***** Source material *****

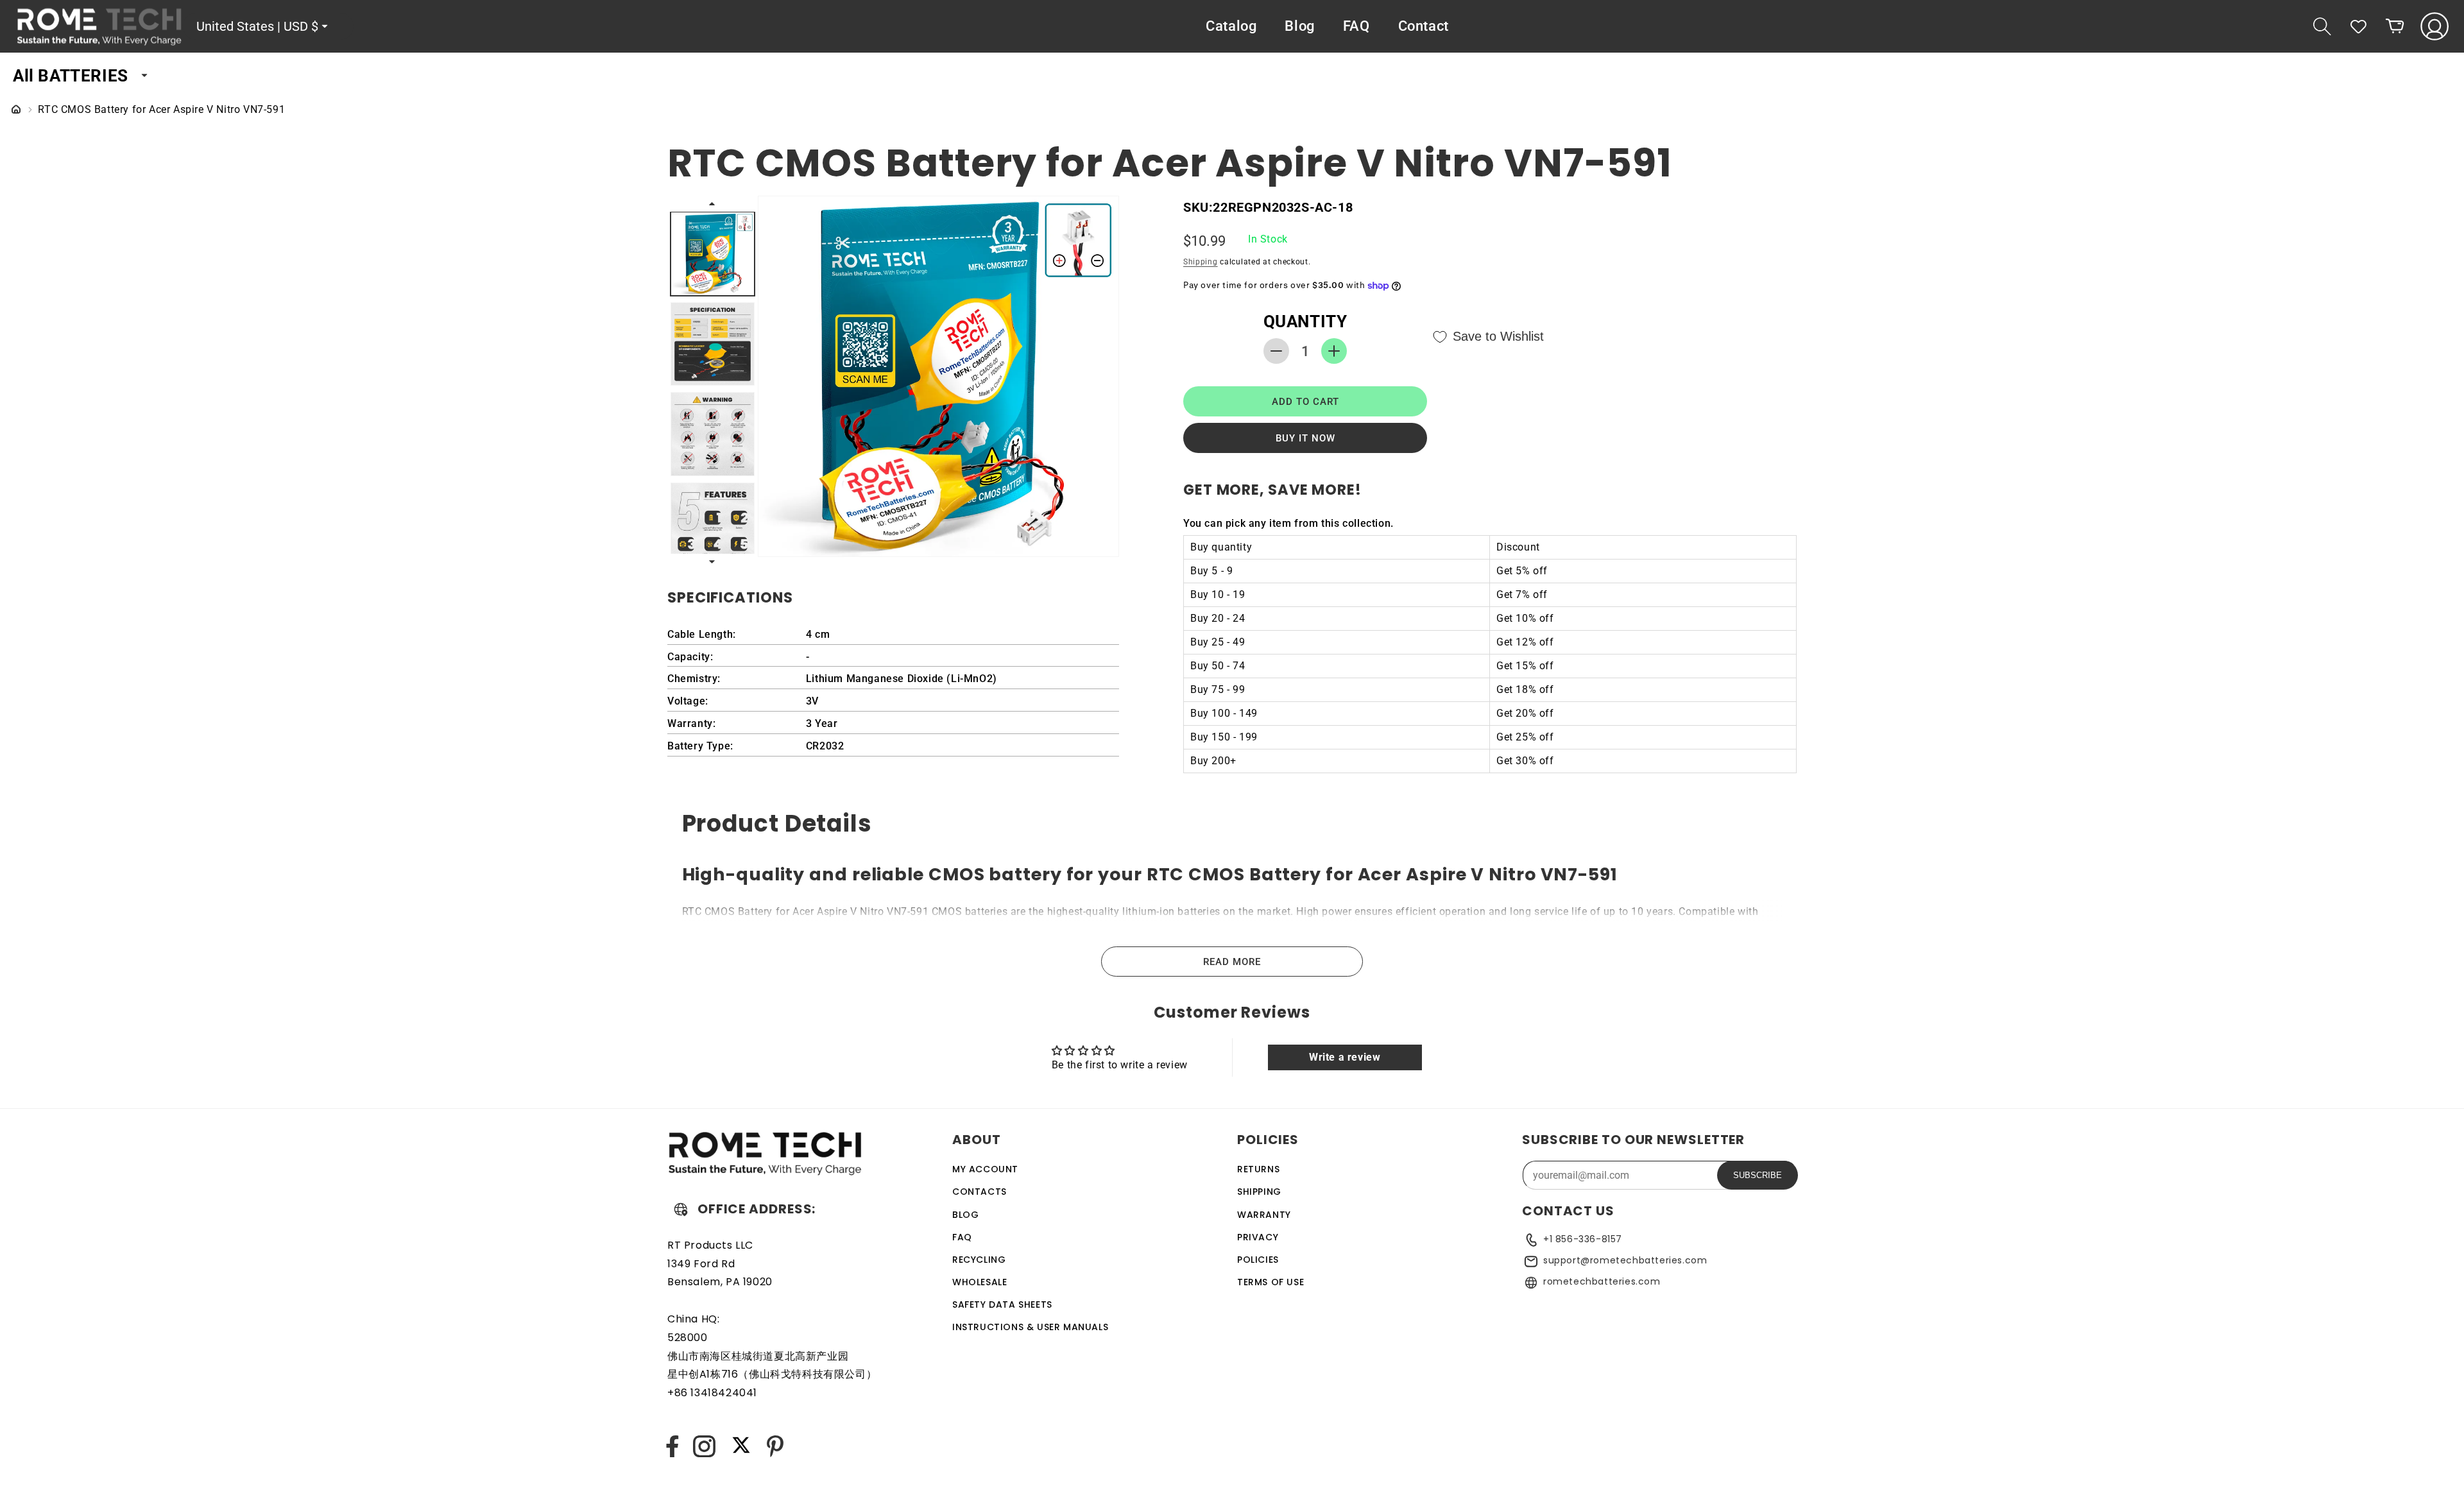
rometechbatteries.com (1602, 1281)
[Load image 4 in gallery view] (713, 525)
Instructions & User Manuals (1030, 1327)
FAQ (962, 1236)
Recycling (978, 1259)
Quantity (1305, 321)
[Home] (16, 110)
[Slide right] (713, 561)
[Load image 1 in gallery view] (713, 254)
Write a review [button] (1344, 1058)
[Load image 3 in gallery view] (713, 434)
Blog (965, 1214)
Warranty (1264, 1214)
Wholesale (979, 1282)
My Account (985, 1169)
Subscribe (1757, 1175)
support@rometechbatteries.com (1625, 1260)
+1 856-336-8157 (1582, 1239)
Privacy (1257, 1236)
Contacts (979, 1191)
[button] (2322, 26)
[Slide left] (713, 203)
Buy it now (1305, 438)
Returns (1258, 1169)
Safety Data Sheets (1002, 1304)
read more (1232, 962)
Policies (1258, 1259)
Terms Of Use (1270, 1282)
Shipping (1200, 261)
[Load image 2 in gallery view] (713, 344)
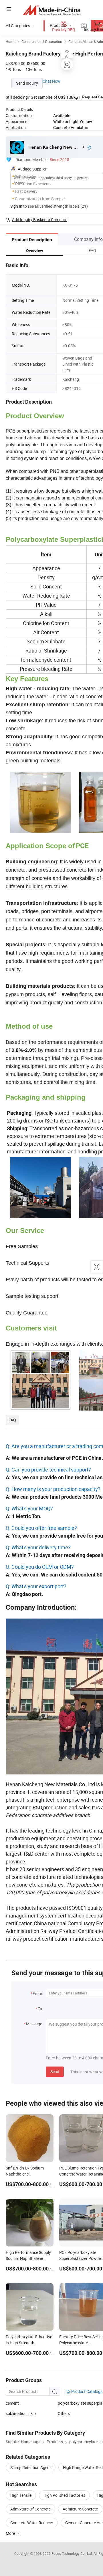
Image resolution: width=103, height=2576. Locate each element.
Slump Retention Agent (30, 2467)
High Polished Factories (64, 2495)
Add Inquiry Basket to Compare (39, 219)
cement (12, 2403)
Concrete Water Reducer (31, 2522)
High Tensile (20, 2495)
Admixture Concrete (80, 2509)
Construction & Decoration (41, 41)
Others (64, 2413)
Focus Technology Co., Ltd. (73, 2553)
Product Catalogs (86, 2391)
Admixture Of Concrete (30, 2509)
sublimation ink (19, 2413)
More (11, 2533)
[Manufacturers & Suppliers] (51, 9)
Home (10, 41)
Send (54, 2071)
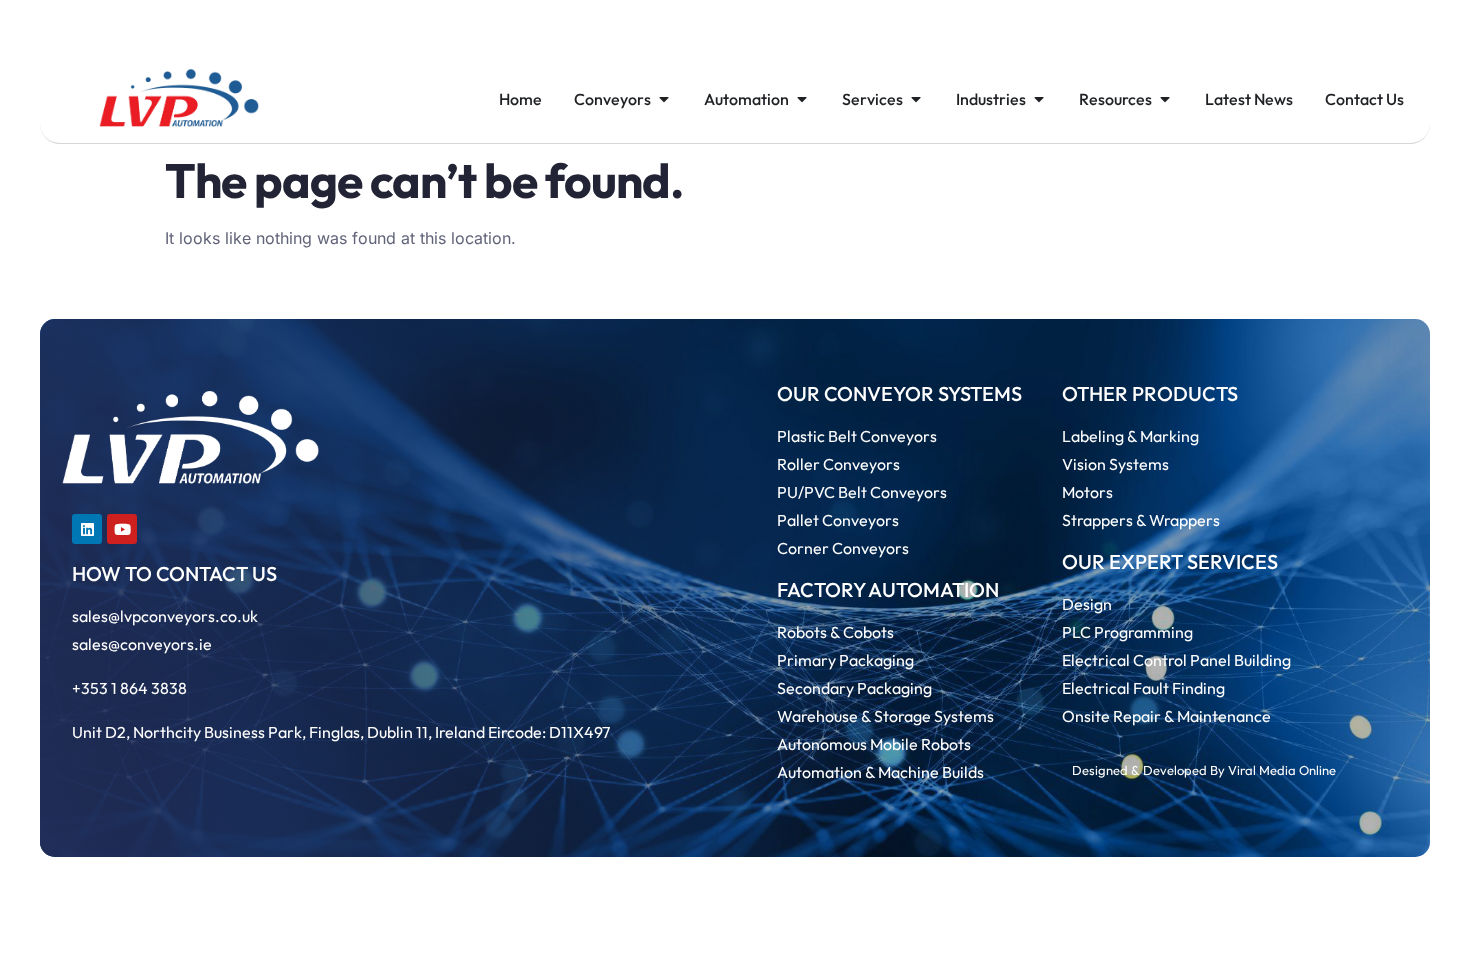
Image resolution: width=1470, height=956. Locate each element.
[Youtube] (122, 529)
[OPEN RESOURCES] (1165, 99)
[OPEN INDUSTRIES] (1039, 99)
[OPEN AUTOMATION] (802, 99)
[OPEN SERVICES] (916, 99)
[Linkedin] (87, 529)
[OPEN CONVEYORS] (664, 99)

*****

Every line in the records that holds the word "height" should be copied into the answer.

Image resolution: width=103, height=2576. Locate each element.
Image resolution: width=1470, height=956. Locate each element.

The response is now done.